Itu pun masih butuh tenaga tambahan dari adik ipar. Meski perdana, alhamdulillah
tidak mengecewakan suami.
“Masakan Mama sukses,” puji suamiku. “teman-teman Mas sampai
habis banyak tuh makannya,” sambungnya.
Padahal ayam gorengnya masih terlalu keras, maklum
ngegorengnya terlalu kering, kurang asin lagi. Mereka kan datang pas siang
hari, ya pasti laparlah. Makanya habis banyak. Mau makanan apa saja pasti
disikat.
Jujur, sebelum menikah, saya hanya bisa masak sayur tumis
dan sayur sop. Hehehe …. Teman-teman dan saudara bahkan meragukan kemampuan
saya dalam memasak. “Sudah bisa masak belum?” begitu selalu pertanyaan mereka begitu
tahu saya sudah menikah. Setelah menikah, suami juga sering meminta dimasakin makanan
tertentu, minta bikinin sayur asem, sayur lodeh, dan lain-lain. Setelah ada
internet di rumah, saya tinggal tanya sama Mbah Google. Jadi deh. Mau masakan
apa saja juga ada resepnya di google.
Bagi ibu muda yang sedang menunggu kelahiran anak juga bisa
belajar banyak tentang mengurus bayi dan menangani balita, baik dari
kursus-kursus atau dari buku bacaan. Sekarang banyak buku-buku tentang merawat
bayi dan balita. Kalau ada internet di rumah, lebih mudah lagi, bisa tanya sama
Mbah Google.
Intinya, tidak ada waktu luang yang percuma kok kalau kita mau kreatif memanfaatkan setiap detik demi detik di kehidupan kita, kuncinya itu tadi “KEMAUAN untuk terus BELAJAR”. Tidak ada yang sempurna di dunia ini.
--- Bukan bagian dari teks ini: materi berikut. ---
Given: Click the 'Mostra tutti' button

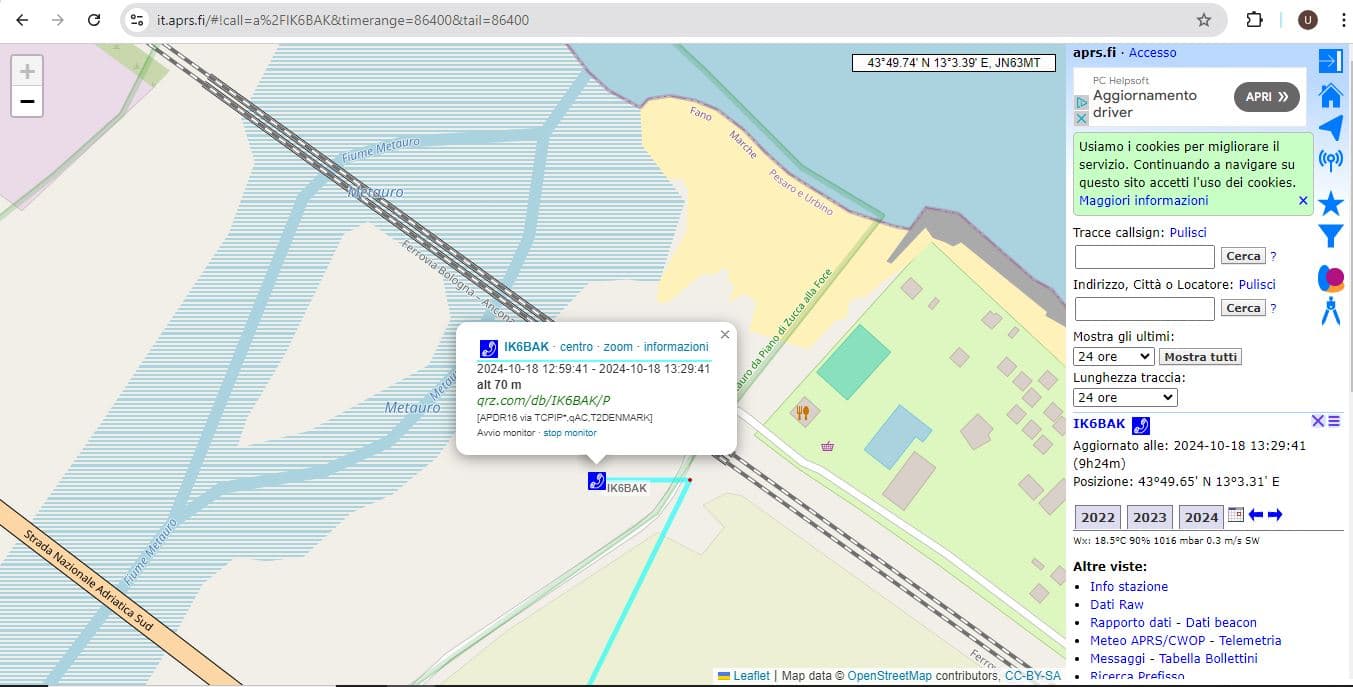Looking at the screenshot, I should 1201,356.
Begitu pun saat kita menikah. Pasti banyak hal yang belum kita ketahui dan pelajari dalam hidup berumah tangga. Itu sebabnya kita harus terus belajar. Belajar bisa dari mana saja, bisa dari bacaan, dari pengalaman orang lain, dari apa yang kita lihat di lingkungan, dan lain sebagainya.
Membangun Ritme Hidup
yang Berbeda 180⁰
Kehidupan saya sebelum menikah boleh dibilang sangat berbeda
180 derajat dengan setelah menikah. Sejak kuliah saya terbiasa mengisi waktu
dengan seabreg aktivitas selain kuliah, yaitu dengan berorganisasi di beberapa
organisasi sekaligus, baik intra maupun ekstra kampus. Organisasi boleh dibilang
sebagai kampus kedua bagi saya. Apalagi sejak didaulat sebagai ketua umum di
suatu organisasi dan sebagai bendahara umum di organisasi lain dalam waktu
bersamaan. Nyaris waktu saya habis di kampus. Kamar kos hanya sebagai tempat
numpang tidur dan menyimpan barang-barang doang.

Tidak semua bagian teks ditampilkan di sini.